== Stored data ==
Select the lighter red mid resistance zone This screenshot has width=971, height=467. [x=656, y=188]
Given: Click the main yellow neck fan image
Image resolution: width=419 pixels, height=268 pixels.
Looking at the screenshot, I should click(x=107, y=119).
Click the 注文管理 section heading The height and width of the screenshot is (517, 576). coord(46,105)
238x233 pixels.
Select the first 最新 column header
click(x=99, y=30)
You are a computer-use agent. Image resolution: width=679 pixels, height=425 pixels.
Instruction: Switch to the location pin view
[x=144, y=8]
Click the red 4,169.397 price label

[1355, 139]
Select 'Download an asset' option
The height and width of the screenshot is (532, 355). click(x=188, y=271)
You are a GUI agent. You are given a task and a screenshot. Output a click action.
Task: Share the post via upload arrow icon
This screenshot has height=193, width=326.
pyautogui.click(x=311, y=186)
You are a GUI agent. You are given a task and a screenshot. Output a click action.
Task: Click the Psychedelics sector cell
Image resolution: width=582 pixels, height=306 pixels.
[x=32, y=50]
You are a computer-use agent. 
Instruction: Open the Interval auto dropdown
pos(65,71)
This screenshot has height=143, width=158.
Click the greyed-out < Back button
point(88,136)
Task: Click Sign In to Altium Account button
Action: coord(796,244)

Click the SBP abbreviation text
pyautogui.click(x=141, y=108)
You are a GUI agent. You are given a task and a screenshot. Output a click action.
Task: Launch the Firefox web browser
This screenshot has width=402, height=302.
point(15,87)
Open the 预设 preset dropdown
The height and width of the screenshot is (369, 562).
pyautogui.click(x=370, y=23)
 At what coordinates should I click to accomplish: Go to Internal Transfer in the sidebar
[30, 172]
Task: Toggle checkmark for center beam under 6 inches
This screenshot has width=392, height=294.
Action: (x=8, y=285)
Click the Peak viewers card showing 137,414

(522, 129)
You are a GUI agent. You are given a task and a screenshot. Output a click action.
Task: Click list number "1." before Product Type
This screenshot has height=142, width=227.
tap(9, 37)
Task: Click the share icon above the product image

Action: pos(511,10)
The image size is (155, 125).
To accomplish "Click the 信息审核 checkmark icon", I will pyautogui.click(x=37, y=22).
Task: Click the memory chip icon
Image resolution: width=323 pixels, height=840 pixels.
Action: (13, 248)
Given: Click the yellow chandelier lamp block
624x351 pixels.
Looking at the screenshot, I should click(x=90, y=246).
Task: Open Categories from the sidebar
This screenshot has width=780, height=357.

== What is required ==
Transcribe all of the lines in the records precisely.

== Finished exercise ==
Select the lighter red mid resistance zone This screenshot has width=971, height=467. [x=656, y=188]
Given: Click the main yellow neck fan image
Image resolution: width=419 pixels, height=268 pixels.
Looking at the screenshot, I should click(x=107, y=119).
Click the 注文管理 section heading The height and width of the screenshot is (517, 576). coord(46,105)
238x233 pixels.
Select the first 最新 column header
click(x=99, y=30)
You are a computer-use agent. Image resolution: width=679 pixels, height=425 pixels.
Instruction: Switch to the location pin view
[x=144, y=8]
Click the red 4,169.397 price label

[1355, 139]
Select 'Download an asset' option
The height and width of the screenshot is (532, 355). click(x=188, y=271)
You are a GUI agent. You are given a task and a screenshot. Output a click action.
Task: Share the post via upload arrow icon
This screenshot has height=193, width=326.
pyautogui.click(x=311, y=186)
You are a GUI agent. You are given a task and a screenshot. Output a click action.
Task: Click the Psychedelics sector cell
Image resolution: width=582 pixels, height=306 pixels.
[x=32, y=50]
You are a computer-use agent. 
Instruction: Open the Interval auto dropdown
pos(65,71)
This screenshot has height=143, width=158.
Click the greyed-out < Back button
point(88,136)
Task: Click Sign In to Altium Account button
Action: coord(796,244)

Click the SBP abbreviation text
pyautogui.click(x=141, y=108)
You are a GUI agent. You are given a task and a screenshot. Output a click action.
Task: Launch the Firefox web browser
This screenshot has width=402, height=302.
point(15,87)
Open the 预设 preset dropdown
The height and width of the screenshot is (369, 562).
pyautogui.click(x=370, y=23)
 At what coordinates should I click to accomplish: Go to Internal Transfer in the sidebar
[30, 172]
Task: Toggle checkmark for center beam under 6 inches
This screenshot has width=392, height=294.
Action: (x=8, y=285)
Click the Peak viewers card showing 137,414

(522, 129)
You are a GUI agent. You are given a task and a screenshot. Output a click action.
Task: Click list number "1." before Product Type
This screenshot has height=142, width=227.
tap(9, 37)
Task: Click the share icon above the product image

Action: pos(511,10)
The image size is (155, 125).
To accomplish "Click the 信息审核 checkmark icon", I will pyautogui.click(x=37, y=22).
Task: Click the memory chip icon
Image resolution: width=323 pixels, height=840 pixels.
Action: (13, 248)
Given: Click the yellow chandelier lamp block
624x351 pixels.
Looking at the screenshot, I should click(x=90, y=246).
Task: Open Categories from the sidebar
This screenshot has width=780, height=357.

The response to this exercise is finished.